Yeah, I think you're kind of sold the idea that it is that you just have sex without a condom and then a baby appears, but um lots of young families and lots of my friends who are trying to have kids have gone for couple of years trying and
struggling to to conceive. So much so that after doing this podcast, I started telling some of my friends that actually it's a good idea to start freezing your eggs, embryos, because if it is going to get increasingly harder, then there might need
to be um medical interventions, IVF um etc. for me and my friends. If we are if we you know, if we want to have families, but the the problem is as well at like 33 years old, um if you look at
the data, you're not at your peak necessarily in terms of fertility. You're somewhere coming down the slope as a man. Um and but also as a woman. Um so you're kind of fighting time a little bit
it feels like. Yeah, you are. And I think my partner feels the same way that we wish we were told a little bit earlier about family planning.

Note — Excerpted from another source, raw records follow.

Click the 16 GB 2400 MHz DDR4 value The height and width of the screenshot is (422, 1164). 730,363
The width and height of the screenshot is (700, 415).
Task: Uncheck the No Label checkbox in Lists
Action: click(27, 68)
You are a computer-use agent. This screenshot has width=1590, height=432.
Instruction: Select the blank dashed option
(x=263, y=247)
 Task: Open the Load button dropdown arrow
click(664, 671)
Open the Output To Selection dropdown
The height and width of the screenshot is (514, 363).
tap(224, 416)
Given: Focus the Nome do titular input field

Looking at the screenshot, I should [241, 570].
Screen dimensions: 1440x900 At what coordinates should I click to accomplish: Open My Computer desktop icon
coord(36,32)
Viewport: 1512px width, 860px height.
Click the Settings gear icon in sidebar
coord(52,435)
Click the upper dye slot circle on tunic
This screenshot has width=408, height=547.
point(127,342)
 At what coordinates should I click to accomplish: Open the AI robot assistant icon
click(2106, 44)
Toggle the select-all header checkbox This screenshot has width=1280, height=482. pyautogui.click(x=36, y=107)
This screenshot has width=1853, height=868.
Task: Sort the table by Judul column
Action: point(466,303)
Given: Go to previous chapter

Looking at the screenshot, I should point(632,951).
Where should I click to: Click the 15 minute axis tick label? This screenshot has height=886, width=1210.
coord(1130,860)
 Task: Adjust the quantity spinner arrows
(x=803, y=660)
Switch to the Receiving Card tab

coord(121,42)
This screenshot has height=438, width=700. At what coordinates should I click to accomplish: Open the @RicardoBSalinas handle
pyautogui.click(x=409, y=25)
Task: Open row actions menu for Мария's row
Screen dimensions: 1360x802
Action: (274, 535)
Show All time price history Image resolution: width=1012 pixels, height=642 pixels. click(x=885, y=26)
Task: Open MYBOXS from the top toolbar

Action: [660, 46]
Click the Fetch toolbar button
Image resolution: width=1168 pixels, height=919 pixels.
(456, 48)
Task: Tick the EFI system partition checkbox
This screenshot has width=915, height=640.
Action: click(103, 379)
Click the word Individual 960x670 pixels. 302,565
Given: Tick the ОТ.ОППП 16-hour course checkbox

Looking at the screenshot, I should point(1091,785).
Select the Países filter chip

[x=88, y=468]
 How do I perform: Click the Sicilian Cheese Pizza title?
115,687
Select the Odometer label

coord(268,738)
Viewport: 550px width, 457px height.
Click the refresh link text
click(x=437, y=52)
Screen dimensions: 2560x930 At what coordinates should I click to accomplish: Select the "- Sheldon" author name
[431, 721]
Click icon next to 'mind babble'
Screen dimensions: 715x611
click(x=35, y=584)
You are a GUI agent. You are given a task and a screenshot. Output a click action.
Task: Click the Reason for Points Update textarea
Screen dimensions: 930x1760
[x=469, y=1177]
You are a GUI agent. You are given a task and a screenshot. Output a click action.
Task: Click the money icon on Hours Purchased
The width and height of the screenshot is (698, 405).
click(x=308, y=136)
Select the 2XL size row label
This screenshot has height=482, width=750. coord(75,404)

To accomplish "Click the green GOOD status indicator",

And then I hear that about this these fertility issues that apparently have been caused by toxins and the sort of chemicals in our environment. You have spent a long time thinking, writing, talking about this.
>> I guess the first question is why? Why is a guy that's known for managing billions and billions and billions of hundreds of billions of dollars talking about fertility and this sort of baby bust? 27 years ago with the foundation, we were committed to
start thinking about everything to do with the climate. And and you're moving in the right circle then because the next thing is we started to worry about the cataclysmic decline in insects. I don't know if you're aware of this, but insects
appear to have dropped in biomass, the weight of the flying insects, by 50 to 75%. >> In the last 60-70 years. And E.O. Wilson, the famous ant man, he believed that you know,
nature could the loss of humans easily, effortlessly, but it could not handle the loss of of insects. The insects are in in the sense, he felt, and and his fellow experts, he represented them as thinking the same way, that the insects are the bedrock of And
if they start to go out of business, then the birds who feed on on them and the amphibians, they start to decline, which they have done, also catastrophically. One thing leads to another, and the beetles are no longer uh recycling the forest floor, and eventually things won't
grow, and no one to uh fertilize the plants, and the damage spreads, and he felt that eventually loss of insects would lead to a more or less complete failure of nature, and and we would inherit a planet that was no longer conducive to humans.
We noticed that some of the same effects are felt uh by humans. And uh a report came out, Shanna Swan and Hagai Levine, I think it finished in 2011, and uh it made the case that uh sperm count had been dropping, had
almost halved since the first reports, academic reports, in 1970. So, I immediately said, "This has the feeling of something that is really We got to study the data." And the results came out suggesting that the decline rate was accelerating.